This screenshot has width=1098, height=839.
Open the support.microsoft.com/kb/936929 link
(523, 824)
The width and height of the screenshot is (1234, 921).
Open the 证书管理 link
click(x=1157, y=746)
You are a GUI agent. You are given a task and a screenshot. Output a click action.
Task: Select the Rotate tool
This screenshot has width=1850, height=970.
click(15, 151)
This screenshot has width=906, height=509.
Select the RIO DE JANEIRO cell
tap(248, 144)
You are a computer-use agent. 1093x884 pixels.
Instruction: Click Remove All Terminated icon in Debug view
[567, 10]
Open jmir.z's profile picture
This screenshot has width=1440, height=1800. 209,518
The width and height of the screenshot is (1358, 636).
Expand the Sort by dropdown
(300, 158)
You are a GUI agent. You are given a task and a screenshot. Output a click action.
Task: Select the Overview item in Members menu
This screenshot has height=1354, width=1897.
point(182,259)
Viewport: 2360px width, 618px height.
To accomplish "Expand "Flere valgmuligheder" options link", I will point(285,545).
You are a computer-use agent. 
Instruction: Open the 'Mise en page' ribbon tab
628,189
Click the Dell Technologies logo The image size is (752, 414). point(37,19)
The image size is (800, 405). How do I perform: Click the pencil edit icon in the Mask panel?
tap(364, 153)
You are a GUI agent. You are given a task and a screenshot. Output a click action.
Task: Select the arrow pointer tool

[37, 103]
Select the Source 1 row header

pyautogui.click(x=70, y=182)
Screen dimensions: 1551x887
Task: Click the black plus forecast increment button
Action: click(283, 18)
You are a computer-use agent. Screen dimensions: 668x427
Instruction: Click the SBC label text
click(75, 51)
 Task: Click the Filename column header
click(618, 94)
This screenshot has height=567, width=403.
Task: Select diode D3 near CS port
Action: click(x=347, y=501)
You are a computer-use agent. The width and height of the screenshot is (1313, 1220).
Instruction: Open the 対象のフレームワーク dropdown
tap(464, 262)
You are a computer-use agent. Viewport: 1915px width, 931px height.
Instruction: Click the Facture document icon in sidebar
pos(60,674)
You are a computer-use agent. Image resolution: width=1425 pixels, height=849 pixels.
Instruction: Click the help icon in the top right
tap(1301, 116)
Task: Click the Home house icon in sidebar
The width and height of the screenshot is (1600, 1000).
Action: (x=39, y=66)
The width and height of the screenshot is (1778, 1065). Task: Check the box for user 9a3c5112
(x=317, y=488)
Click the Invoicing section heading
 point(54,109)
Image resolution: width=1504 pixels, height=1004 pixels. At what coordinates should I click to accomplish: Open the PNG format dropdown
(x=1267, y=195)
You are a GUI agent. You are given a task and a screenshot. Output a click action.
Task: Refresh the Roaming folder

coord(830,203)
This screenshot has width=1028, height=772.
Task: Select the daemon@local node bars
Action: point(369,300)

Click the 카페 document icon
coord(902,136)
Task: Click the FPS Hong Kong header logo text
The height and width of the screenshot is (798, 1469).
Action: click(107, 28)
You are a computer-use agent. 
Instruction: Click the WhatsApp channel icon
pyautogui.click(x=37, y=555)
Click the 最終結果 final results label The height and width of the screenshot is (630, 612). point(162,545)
☆ ☆ ☆ ☆ ☆ ☆ ☆
What is needed => In the entries above, the lines between the one holding "Task: Select the arrow pointer tool" and the one holding "You are a computer-use agent. Image", inclusive, are to be printed exactly as written, and those alone.

Answer to the problem =>
Task: Select the arrow pointer tool

[37, 103]
Select the Source 1 row header

pyautogui.click(x=70, y=182)
Screen dimensions: 1551x887
Task: Click the black plus forecast increment button
Action: click(283, 18)
You are a computer-use agent. Screen dimensions: 668x427
Instruction: Click the SBC label text
click(75, 51)
 Task: Click the Filename column header
click(618, 94)
This screenshot has height=567, width=403.
Task: Select diode D3 near CS port
Action: click(x=347, y=501)
You are a computer-use agent. The width and height of the screenshot is (1313, 1220).
Instruction: Open the 対象のフレームワーク dropdown
tap(464, 262)
You are a computer-use agent. Viewport: 1915px width, 931px height.
Instruction: Click the Facture document icon in sidebar
pos(60,674)
You are a computer-use agent. Image resolution: width=1425 pixels, height=849 pixels.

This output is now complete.